# Charter with captain in Vancouver, BC, CA



## captdowner (Mar 31, 2014)

Can anyone recommend a sailboat charter in Vancouver, BC, CA?

We'll be in Vancouver this August and we'd like to find a boat and skipper (36' of larger) that is available for charter for 3-5 days. We plan to sail the waters around Vancouver and explore some of the islands inside of Vancouver Island. Please reply to captdowner at gmail dot com.

TIA for any and all replies.

Fair Winds!

Capt. Downer


----------



## Uricanejack (Nov 17, 2012)

I would recommend Cooper boating, I used to instruct and skipper for them so might have a slight bias, I used to charter from them as well. 
Blue pacific are very good. Never worked for them but we'll run with nice boats.
Both are based on Grenville island which is a great starting point for sailing.

Depending how long a short charter will limit your options on places to go though 3. Or 4 day trips to Gulf islands. Are quite possible from there you are looking at an early start and time very dependent on the direction of tide at passes.

Cooper have a base in Sydney BC. Esay to do the gulf islands from there in a 3 day trip. You might be able to do a one way.
Or Naniamo.

If you want more scenery and a bit more remote try desolation sound charters


----------



## jackdale (Dec 1, 2008)

I have worked for all the charter companies below.

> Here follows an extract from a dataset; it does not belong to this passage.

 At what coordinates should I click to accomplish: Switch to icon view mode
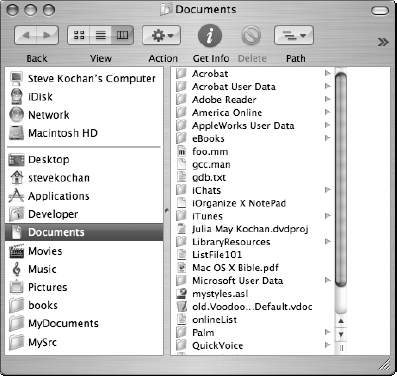(x=79, y=35)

Blue Pacific Yacht Charters

Boating Charters & Courses in British Columbia | Cooper Boating (also on the island)

Vancouver Island

CANADA'S Premier Yacht Charters & Sailing School

Bareboat Yacht Charter | Sailing School | Vancouver | Gulf Islands

Desolation Sound Yacht Charters

Any one of them may be able to help.


----------



## captdowner (Mar 31, 2014)

Thanks for your great reply.

Would you or some other qualified captain be availabe to join us for 5 days in August cruising Desolation Sound? I'd like to find a local skipper with local knowledge, as it always makes for a better charter. If so, please let me know your daily rate for such a trip. I would be provisioning for all (food, fuel and grog).


----------



## Alex W (Nov 1, 2012)

5 days starting in Vancouver and returning Vancouver would leave very little time for being in Desolation Sound. You might want to look at options starting farther north (like Lund) or consider exploring the Gulf Islands instead.


----------



## jackdale (Dec 1, 2008)

Desolation Sound Yacht Charters and Island Cruising both operate out of Comox and can give you the rates for both the charter and the skipper.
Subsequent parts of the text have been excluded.